- 喧嘩独学
- Genre: Action; Martial arts; Coming of age;
- Based on: Viral Hit by Taejun Pak and Kim Junghyun
- Written by: Yūichi Tokunaga
- Directed by: Hideki Takeuchi
- Starring: Ouji Suzuka; Arata Sugou; Meru Nukumi; Ai Mikami; Kentaro Maedo;
- Composer: FACE 2 FAKE
- Country of origin: Japan
- Original language: Japanese
- No. of seasons: 1
- No. of episodes: 6

Production
- Executive producer: Yuta Fukui (Netflix)
- Producers: Naoto Inaba; Shigeji Maeda;
- Running time: 45-53 minutes
- Production companies: Myriagon Studio; Raku Film;

Original release
- Network: Netflix
- Release: June 11, 2026

= Viral Hit (TV series) =

2026 Japanese television series

Viral Hit (Japanese: 喧嘩独学) is a 2026 Japanese live action television series based on the South Korean webtoon of the same name.
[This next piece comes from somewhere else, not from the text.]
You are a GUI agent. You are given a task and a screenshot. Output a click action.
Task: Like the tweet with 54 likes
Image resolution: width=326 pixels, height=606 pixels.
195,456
It premiered on June 11, 2026 on Netflix.

== Plot ==
The plot follows Kōta Shimura, a bullied high school student, as he learns how to fight. To pay for his mother Miyuki's cancer treatment, he teams up with his former bully Kanegon and a female student called Aki to produce viral videos, after learning how to fight from a mysterious man in a chicken mask.

==Cast==

- Ouji Suzuka as Kōta Shimura
- Arata Sugou as Tōru "Kanegon" Kaneko
- Meru Nukumi as Kaho Asamiya
- Kentaro Maeda as Reo Shinjō

== Production ==
Viral Hit was originally supposed to air on May 28, 2026 but was delayed two weeks. The series premiered on June 11, 2026.

Glim Spanky's song "Ikari wo Kureyo" was used as the ending theme.

== Reception ==
Decider gave Viral Hit a "stream it" rating.